TASK ITEM
Starting at the first line and ending at the last, output the data exactly.

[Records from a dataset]
-*-
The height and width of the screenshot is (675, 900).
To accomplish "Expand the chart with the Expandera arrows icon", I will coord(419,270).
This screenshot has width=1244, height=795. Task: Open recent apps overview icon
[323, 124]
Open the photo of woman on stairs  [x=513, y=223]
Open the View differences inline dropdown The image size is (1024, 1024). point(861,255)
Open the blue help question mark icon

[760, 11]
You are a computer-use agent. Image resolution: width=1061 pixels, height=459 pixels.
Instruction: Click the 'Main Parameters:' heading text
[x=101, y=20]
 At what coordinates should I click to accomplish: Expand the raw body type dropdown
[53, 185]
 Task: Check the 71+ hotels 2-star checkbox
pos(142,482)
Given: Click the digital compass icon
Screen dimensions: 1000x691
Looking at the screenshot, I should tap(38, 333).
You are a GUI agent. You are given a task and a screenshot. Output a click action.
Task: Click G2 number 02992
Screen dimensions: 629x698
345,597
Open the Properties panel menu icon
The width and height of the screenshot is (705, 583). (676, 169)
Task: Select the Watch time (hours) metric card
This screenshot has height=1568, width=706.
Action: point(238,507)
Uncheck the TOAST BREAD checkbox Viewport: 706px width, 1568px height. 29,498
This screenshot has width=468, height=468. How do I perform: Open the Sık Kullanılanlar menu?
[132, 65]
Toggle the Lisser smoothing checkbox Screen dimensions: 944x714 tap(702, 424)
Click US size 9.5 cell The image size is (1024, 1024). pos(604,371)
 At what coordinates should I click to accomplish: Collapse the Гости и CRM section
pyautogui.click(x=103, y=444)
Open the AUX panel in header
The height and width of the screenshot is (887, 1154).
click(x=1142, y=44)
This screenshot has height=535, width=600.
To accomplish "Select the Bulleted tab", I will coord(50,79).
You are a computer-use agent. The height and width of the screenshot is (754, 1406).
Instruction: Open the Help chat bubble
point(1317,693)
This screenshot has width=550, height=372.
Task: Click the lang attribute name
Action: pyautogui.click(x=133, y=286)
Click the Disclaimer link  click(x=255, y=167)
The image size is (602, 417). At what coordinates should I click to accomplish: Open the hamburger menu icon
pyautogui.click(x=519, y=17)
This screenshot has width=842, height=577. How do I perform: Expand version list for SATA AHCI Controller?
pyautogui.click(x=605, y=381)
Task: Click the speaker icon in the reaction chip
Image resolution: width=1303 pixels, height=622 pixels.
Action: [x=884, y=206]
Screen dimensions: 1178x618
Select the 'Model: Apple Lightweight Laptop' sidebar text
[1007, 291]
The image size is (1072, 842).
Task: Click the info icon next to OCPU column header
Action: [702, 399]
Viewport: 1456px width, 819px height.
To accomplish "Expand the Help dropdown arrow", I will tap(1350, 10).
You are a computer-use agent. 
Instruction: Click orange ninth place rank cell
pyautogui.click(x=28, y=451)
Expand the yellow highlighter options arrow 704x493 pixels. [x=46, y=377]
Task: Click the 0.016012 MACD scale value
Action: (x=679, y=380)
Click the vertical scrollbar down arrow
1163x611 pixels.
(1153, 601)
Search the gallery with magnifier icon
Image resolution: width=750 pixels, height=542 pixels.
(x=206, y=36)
-*-
SOLUTION TO THIS PROBLEM
The height and width of the screenshot is (675, 900).
To accomplish "Expand the chart with the Expandera arrows icon", I will coord(419,270).
This screenshot has width=1244, height=795. Task: Open recent apps overview icon
[323, 124]
Open the photo of woman on stairs  [x=513, y=223]
Open the View differences inline dropdown The image size is (1024, 1024). point(861,255)
Open the blue help question mark icon

[760, 11]
You are a computer-use agent. Image resolution: width=1061 pixels, height=459 pixels.
Instruction: Click the 'Main Parameters:' heading text
[x=101, y=20]
 At what coordinates should I click to accomplish: Expand the raw body type dropdown
[53, 185]
 Task: Check the 71+ hotels 2-star checkbox
pos(142,482)
Given: Click the digital compass icon
Screen dimensions: 1000x691
Looking at the screenshot, I should tap(38, 333).
You are a GUI agent. You are given a task and a screenshot. Output a click action.
Task: Click G2 number 02992
Screen dimensions: 629x698
345,597
Open the Properties panel menu icon
The width and height of the screenshot is (705, 583). (676, 169)
Task: Select the Watch time (hours) metric card
This screenshot has height=1568, width=706.
Action: point(238,507)
Uncheck the TOAST BREAD checkbox Viewport: 706px width, 1568px height. 29,498
This screenshot has width=468, height=468. How do I perform: Open the Sık Kullanılanlar menu?
[132, 65]
Toggle the Lisser smoothing checkbox Screen dimensions: 944x714 tap(702, 424)
Click US size 9.5 cell The image size is (1024, 1024). pos(604,371)
 At what coordinates should I click to accomplish: Collapse the Гости и CRM section
pyautogui.click(x=103, y=444)
Open the AUX panel in header
The height and width of the screenshot is (887, 1154).
click(x=1142, y=44)
This screenshot has height=535, width=600.
To accomplish "Select the Bulleted tab", I will coord(50,79).
You are a computer-use agent. The height and width of the screenshot is (754, 1406).
Instruction: Open the Help chat bubble
point(1317,693)
This screenshot has width=550, height=372.
Task: Click the lang attribute name
Action: pyautogui.click(x=133, y=286)
Click the Disclaimer link  click(x=255, y=167)
The image size is (602, 417). At what coordinates should I click to accomplish: Open the hamburger menu icon
pyautogui.click(x=519, y=17)
This screenshot has width=842, height=577. How do I perform: Expand version list for SATA AHCI Controller?
pyautogui.click(x=605, y=381)
Task: Click the speaker icon in the reaction chip
Image resolution: width=1303 pixels, height=622 pixels.
Action: [x=884, y=206]
Screen dimensions: 1178x618
Select the 'Model: Apple Lightweight Laptop' sidebar text
[1007, 291]
The image size is (1072, 842).
Task: Click the info icon next to OCPU column header
Action: [702, 399]
Viewport: 1456px width, 819px height.
To accomplish "Expand the Help dropdown arrow", I will tap(1350, 10).
You are a computer-use agent. 
Instruction: Click orange ninth place rank cell
pyautogui.click(x=28, y=451)
Expand the yellow highlighter options arrow 704x493 pixels. [x=46, y=377]
Task: Click the 0.016012 MACD scale value
Action: (x=679, y=380)
Click the vertical scrollbar down arrow
1163x611 pixels.
(1153, 601)
Search the gallery with magnifier icon
Image resolution: width=750 pixels, height=542 pixels.
(x=206, y=36)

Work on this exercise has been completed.